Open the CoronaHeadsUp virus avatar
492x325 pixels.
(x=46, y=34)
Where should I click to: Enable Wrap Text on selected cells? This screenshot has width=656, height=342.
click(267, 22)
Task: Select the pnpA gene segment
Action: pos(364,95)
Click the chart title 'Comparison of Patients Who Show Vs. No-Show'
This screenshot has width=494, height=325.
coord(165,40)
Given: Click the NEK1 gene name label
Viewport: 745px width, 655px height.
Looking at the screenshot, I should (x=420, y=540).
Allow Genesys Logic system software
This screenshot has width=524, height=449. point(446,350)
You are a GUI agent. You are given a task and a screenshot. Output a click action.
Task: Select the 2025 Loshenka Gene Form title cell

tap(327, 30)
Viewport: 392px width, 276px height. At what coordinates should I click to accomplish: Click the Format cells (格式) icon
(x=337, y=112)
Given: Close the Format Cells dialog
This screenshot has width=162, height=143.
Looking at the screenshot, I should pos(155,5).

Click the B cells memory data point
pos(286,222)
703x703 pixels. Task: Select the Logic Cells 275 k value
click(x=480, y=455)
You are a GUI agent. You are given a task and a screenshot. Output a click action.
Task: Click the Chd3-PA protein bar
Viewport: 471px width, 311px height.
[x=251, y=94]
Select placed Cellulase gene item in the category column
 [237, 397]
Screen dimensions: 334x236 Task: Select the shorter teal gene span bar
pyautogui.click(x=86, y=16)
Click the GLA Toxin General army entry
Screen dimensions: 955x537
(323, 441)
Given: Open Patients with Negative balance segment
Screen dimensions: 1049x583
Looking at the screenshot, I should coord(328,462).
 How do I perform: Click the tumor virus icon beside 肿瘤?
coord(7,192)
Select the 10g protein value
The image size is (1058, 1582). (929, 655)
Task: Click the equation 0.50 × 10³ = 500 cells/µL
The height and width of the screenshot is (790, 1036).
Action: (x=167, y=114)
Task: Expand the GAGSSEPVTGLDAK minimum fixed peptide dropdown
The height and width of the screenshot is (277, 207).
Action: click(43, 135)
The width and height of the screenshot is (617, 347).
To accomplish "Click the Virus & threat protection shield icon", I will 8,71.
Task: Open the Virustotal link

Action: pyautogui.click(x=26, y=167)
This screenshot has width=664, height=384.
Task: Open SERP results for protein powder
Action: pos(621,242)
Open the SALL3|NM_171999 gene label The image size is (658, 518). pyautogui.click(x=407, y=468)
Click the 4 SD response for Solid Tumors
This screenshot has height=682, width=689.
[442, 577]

Your assignment :: Without omitting anything, set down all the entries above again.

Result ::
Open the CoronaHeadsUp virus avatar
492x325 pixels.
(x=46, y=34)
Where should I click to: Enable Wrap Text on selected cells? This screenshot has width=656, height=342.
click(267, 22)
Task: Select the pnpA gene segment
Action: pos(364,95)
Click the chart title 'Comparison of Patients Who Show Vs. No-Show'
This screenshot has width=494, height=325.
coord(165,40)
Given: Click the NEK1 gene name label
Viewport: 745px width, 655px height.
Looking at the screenshot, I should (x=420, y=540).
Allow Genesys Logic system software
This screenshot has width=524, height=449. point(446,350)
You are a GUI agent. You are given a task and a screenshot. Output a click action.
Task: Select the 2025 Loshenka Gene Form title cell

tap(327, 30)
Viewport: 392px width, 276px height. At what coordinates should I click to accomplish: Click the Format cells (格式) icon
(x=337, y=112)
Given: Close the Format Cells dialog
This screenshot has width=162, height=143.
Looking at the screenshot, I should pos(155,5).

Click the B cells memory data point
pos(286,222)
703x703 pixels. Task: Select the Logic Cells 275 k value
click(x=480, y=455)
You are a GUI agent. You are given a task and a screenshot. Output a click action.
Task: Click the Chd3-PA protein bar
Viewport: 471px width, 311px height.
[x=251, y=94]
Select placed Cellulase gene item in the category column
 [237, 397]
Screen dimensions: 334x236 Task: Select the shorter teal gene span bar
pyautogui.click(x=86, y=16)
Click the GLA Toxin General army entry
Screen dimensions: 955x537
(323, 441)
Given: Open Patients with Negative balance segment
Screen dimensions: 1049x583
Looking at the screenshot, I should coord(328,462).
 How do I perform: Click the tumor virus icon beside 肿瘤?
coord(7,192)
Select the 10g protein value
The image size is (1058, 1582). (929, 655)
Task: Click the equation 0.50 × 10³ = 500 cells/µL
The height and width of the screenshot is (790, 1036).
Action: (x=167, y=114)
Task: Expand the GAGSSEPVTGLDAK minimum fixed peptide dropdown
The height and width of the screenshot is (277, 207).
Action: click(43, 135)
The width and height of the screenshot is (617, 347).
To accomplish "Click the Virus & threat protection shield icon", I will 8,71.
Task: Open the Virustotal link

Action: pyautogui.click(x=26, y=167)
This screenshot has width=664, height=384.
Task: Open SERP results for protein powder
Action: pos(621,242)
Open the SALL3|NM_171999 gene label The image size is (658, 518). pyautogui.click(x=407, y=468)
Click the 4 SD response for Solid Tumors
This screenshot has height=682, width=689.
[442, 577]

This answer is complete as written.